Correlation Between Korean Air and Hyosung Advanced
Can any of the company-specific risk be diversified away by investing in both Korean Air and Hyosung Advanced at the same time? Although using a correlation coefficient on its own may not help to predict future stock returns, this module helps to understand the diversifiable risk of combining Korean Air and Hyosung Advanced into the same portfolio, which is an essential part of the fundamental portfolio management process.
By analyzing existing cross correlation between Korean Air Lines and Hyosung Advanced Materials, you can compare the effects of market volatilities on Korean Air and Hyosung Advanced and check how they will diversify away market risk if combined in the same portfolio for a given time horizon. You can also utilize pair trading strategies of matching a long position in Korean Air with a short position of Hyosung Advanced. Check out your portfolio center. Please also check ongoing floating volatility patterns of Korean Air and Hyosung Advanced.
Diversification Opportunities for Korean Air and Hyosung Advanced
-0.78 | Correlation Coefficient |
Pay attention - limited upside
The 3 months correlation between Korean and Hyosung is -0.78. Overlapping area represents the amount of risk that can be diversified away by holding Korean Air Lines and Hyosung Advanced Materials in the same portfolio, assuming nothing else is changed. The correlation between historical prices or returns on Hyosung Advanced Mat and Korean Air is a relative statistical measure of the degree to which these equity instruments tend to move together. The correlation coefficient measures the extent to which returns on Korean Air Lines are associated (or correlated) with Hyosung Advanced. Values of the correlation coefficient range from -1 to +1, where. The correlation of zero (0) is possible when the price movement of Hyosung Advanced Mat has no effect on the direction of Korean Air i.e., Korean Air and Hyosung Advanced go up and down completely randomly.
Pair Corralation between Korean Air and Hyosung Advanced
Assuming the 90 days trading horizon Korean Air Lines is expected to under-perform the Hyosung Advanced. But the stock apears to be less risky and, when comparing its historical volatility, Korean Air Lines is 1.63 times less risky than Hyosung Advanced. The stock trades about -0.06 of its potential returns per unit of risk. The Hyosung Advanced Materials is currently generating about 0.05 of returns per unit of risk over similar time horizon. If you would invest 17,950,000 in Hyosung Advanced Materials on September 23, 2024 and sell it today you would earn a total of 500,000 from holding Hyosung Advanced Materials or generate 2.79% return on investment over 90 days.
Time Period | 3 Months [change] |
Direction | Moves Against |
Strength | Weak |
Accuracy | 100.0% |
Values | Daily Returns |
Korean Air Lines vs.
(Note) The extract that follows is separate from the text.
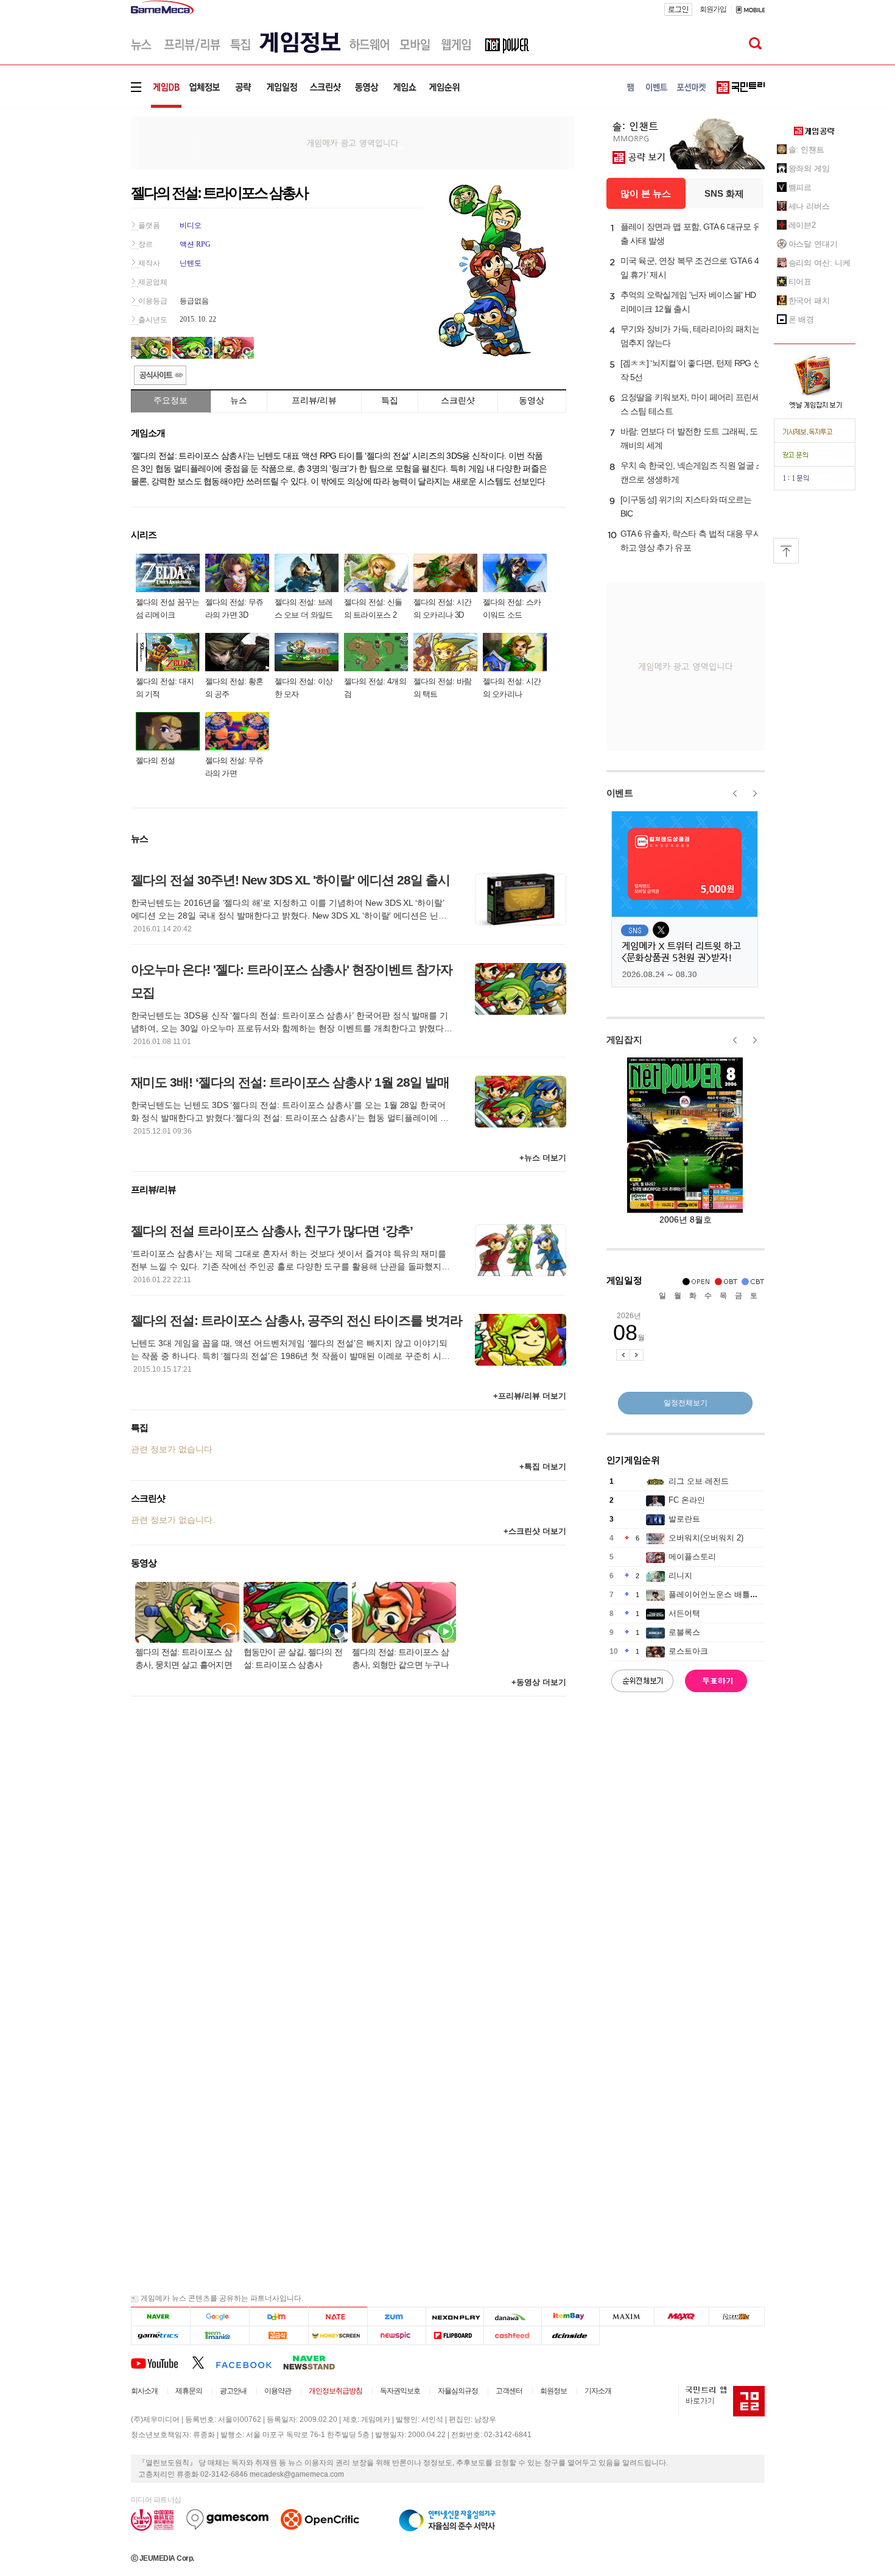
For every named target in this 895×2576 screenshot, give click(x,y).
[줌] (397, 2316)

Hyosung Advanced Materials
Performance |
Timeline |
Korean Air Lines |
Hyosung Advanced Mat |
Korean Air and Hyosung Advanced Volatility Contrast
Predicted Return Density |
Returns |
Pair Trading with Korean Air and Hyosung Advanced
The main advantage of trading using opposite Korean Air and Hyosung Advanced positions is that it hedges away some unsystematic risk. Because of two separate transactions, even if Korean Air position performs unexpectedly, Hyosung Advanced can make up some of the losses. Pair trading also minimizes risk from directional movements in the market. For example, if an entire industry or sector drops because of unexpected headlines, the short position in Hyosung Advanced will offset losses from the drop in Hyosung Advanced's long position.Korean Air vs. Busan Industrial Co | Korean Air vs. Busan Ind | Korean Air vs. Mirae Asset Daewoo | Korean Air vs. Shinhan WTI Futures |
Hyosung Advanced vs. BGF Retail Co | Hyosung Advanced vs. Shinsegae Information Communication | Hyosung Advanced vs. Iljin Display | Hyosung Advanced vs. Digital Power Communications |
Check out your portfolio center.Note that this page's information should be used as a complementary analysis to find the right mix of equity instruments to add to your existing portfolios or create a brand new portfolio. You can also try the Portfolio Manager module to state of the art Portfolio Manager to monitor and improve performance of your invested capital.